Notepad to record sightings or access to eBird on phone
Camera to photograph birds and identify later
Water and snacks
FAVORITE BIRDING SPOTS TO EXPLORE
Las Cruces Dam Flood Control Area
There are miles of trails benches, and a waterfowl viewing blind in the area east of the Las Cruces Dam. There are numerous access points, includingat Sagecrest Park, which is an easy walk to the duck blind. See water birds at the wetlands and a variety of specides in the rest of the dam area, including Gambel’s quail, phyrroloxia (desert cardinal), sparrow species, roadrunners and much more.
601 Roadrunner Parkway
Mesilla Valley Bosque State Park
This lovely natural space features easy trails from which 259 specides of birds have been recorded on eBird, a citizen science website and app. A variety of waterfowl can be seen, plus shorebirds like curlews, avocets, and sandpipers. There’s also plenty of sparrows, woodpeckers, warblers, and nut-hutches can be spotted. A Golden Eagle was reported there and ibis and migrating sandhill cranes enjoy the marshy areas
5000 Calle del Norte, Mesilla
Dripping Springs National Recreation Area
Abundant grasslands and trees provide food and shelter for a wide range of birds. Hummingbirds are common in summer. Look for frosbeaks, many types of sparrows, thrushes, kites, hawks, thrashers, and phainopepia, a handsome black bird with red eyes.

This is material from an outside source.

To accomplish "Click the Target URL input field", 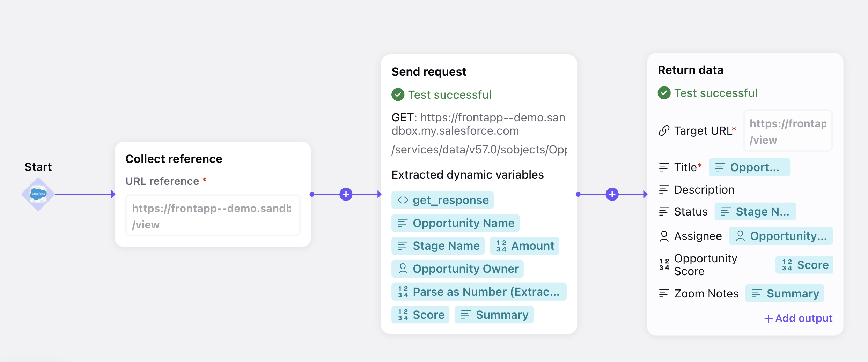I will (788, 131).
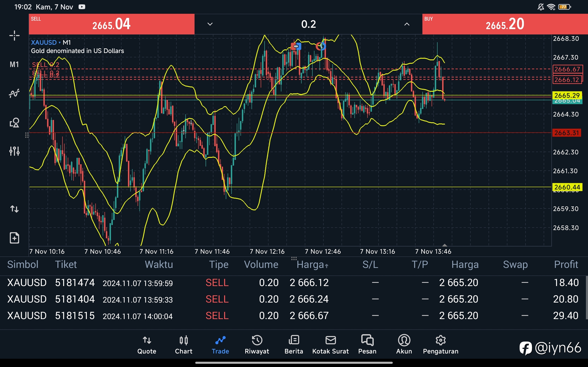
Task: Open the drawing objects shapes icon
Action: [x=14, y=123]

15000 Dripping Springs Road
Leasburg Dam State Park
Twenty miles north of Las Cruces, this State Park is a birding jewel. Spot water birds such as Wilson’s snipe and American pipits in the flooded fields. Along the river trail you can find rock wren, verdin, Crissal thrashers, towhees, and ladder-backed woodpeckers. Among the 166 species recorded are also pines siskins, broad-tailed hummingbirds, Woodhouse’s scrub-jay, blue-birds, and cliff swallows.
12712 State Park Road
Percha Dam State Park
A premiere birding spot in the state, this state park on the Rio Grande north of Hatch offers open woodlands, plenty of water and a river trail. Spot phainopepla, woodpeckers, vermillion fly-catchers, and vireos. The willow and cottonwood habitat provide excellent warbler watching during spring and fall migrations. There is also excellent birding at nearby Caballo and Elephant Butte reservoirs.
Highway 187, Caballo
Holloman Lake is on the way to White Sands National Monument and is a hidden jewel for easy birding due to the important wetlands it provides for migrating birds. You may see a wide range of water birds such as yellowlegs, curlews, gulls, sandpipers, avocets, and plovers. There are also plenty of other birds such as warblers, swifts, and swallows.
About four miles after White Sands National Monument Headquarters on Highway 70
Bosque del Apache
Synonymous with Sandhill Cranes, but this birder-friendly refuge features driving tours and viewing platforms that allow you to spot many other species that are drawn to the water. Snow geese, Canada geese, American wigeons, pintails, white-faced ibis. American white pelicans, are especially abundant, but you may spot a bald or golden eagle, great blue herons, and wood ducks.